*Problem to work on*: Across all the records, filter for lines with the word "will" and copy them.

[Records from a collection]
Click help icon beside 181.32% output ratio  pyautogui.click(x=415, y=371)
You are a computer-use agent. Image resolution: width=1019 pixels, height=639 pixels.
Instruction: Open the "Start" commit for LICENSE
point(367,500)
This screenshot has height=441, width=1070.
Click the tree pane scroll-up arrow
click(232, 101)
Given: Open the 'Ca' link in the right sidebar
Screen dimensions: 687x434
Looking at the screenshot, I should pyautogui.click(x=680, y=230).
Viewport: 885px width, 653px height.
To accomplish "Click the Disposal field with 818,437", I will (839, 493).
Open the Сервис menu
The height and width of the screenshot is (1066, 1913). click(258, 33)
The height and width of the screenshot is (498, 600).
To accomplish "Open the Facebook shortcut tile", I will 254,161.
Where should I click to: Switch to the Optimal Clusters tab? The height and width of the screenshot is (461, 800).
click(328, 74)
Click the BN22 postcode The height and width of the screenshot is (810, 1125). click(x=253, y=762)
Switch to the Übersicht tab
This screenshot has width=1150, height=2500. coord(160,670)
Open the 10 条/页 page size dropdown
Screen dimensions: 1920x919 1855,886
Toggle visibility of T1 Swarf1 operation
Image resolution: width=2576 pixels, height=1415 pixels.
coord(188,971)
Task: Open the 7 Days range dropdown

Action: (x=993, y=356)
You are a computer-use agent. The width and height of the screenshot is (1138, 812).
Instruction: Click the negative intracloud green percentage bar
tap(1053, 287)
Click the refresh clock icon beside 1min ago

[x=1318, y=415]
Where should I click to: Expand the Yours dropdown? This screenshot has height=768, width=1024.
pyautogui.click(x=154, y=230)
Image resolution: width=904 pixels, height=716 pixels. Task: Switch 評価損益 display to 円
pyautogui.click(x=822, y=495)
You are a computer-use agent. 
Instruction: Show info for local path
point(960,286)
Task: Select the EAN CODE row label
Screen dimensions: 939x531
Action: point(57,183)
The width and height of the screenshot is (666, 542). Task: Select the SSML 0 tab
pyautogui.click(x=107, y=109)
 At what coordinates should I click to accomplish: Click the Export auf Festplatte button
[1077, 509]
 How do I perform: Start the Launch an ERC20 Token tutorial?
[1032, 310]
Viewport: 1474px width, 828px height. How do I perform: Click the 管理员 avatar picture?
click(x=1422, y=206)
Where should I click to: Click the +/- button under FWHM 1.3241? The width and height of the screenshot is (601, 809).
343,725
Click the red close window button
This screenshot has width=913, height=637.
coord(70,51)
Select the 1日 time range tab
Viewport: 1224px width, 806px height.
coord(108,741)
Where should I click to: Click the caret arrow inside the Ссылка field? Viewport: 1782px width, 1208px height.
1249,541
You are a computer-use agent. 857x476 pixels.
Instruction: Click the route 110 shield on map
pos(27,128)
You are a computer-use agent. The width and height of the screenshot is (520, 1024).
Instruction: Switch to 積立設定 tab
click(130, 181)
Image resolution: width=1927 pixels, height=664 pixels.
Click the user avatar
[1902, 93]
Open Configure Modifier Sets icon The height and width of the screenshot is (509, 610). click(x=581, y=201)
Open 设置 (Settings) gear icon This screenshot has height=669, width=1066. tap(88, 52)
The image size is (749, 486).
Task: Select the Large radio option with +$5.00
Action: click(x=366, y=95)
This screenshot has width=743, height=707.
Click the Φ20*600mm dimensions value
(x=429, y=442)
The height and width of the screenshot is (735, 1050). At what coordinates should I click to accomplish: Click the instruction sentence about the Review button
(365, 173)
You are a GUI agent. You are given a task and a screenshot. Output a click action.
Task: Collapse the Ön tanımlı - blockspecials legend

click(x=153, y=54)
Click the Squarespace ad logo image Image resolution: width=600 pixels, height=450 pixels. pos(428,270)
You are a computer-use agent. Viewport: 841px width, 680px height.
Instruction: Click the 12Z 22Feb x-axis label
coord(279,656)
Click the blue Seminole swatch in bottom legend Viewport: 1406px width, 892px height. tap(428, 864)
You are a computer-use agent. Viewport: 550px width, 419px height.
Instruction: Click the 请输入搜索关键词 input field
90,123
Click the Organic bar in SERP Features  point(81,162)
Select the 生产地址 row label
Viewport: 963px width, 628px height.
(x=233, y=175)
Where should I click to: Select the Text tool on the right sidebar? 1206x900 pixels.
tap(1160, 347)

*Answer section*:
To accomplish "Click the Disposal field with 818,437", I will (839, 493).
To accomplish "Open the Facebook shortcut tile", I will 254,161.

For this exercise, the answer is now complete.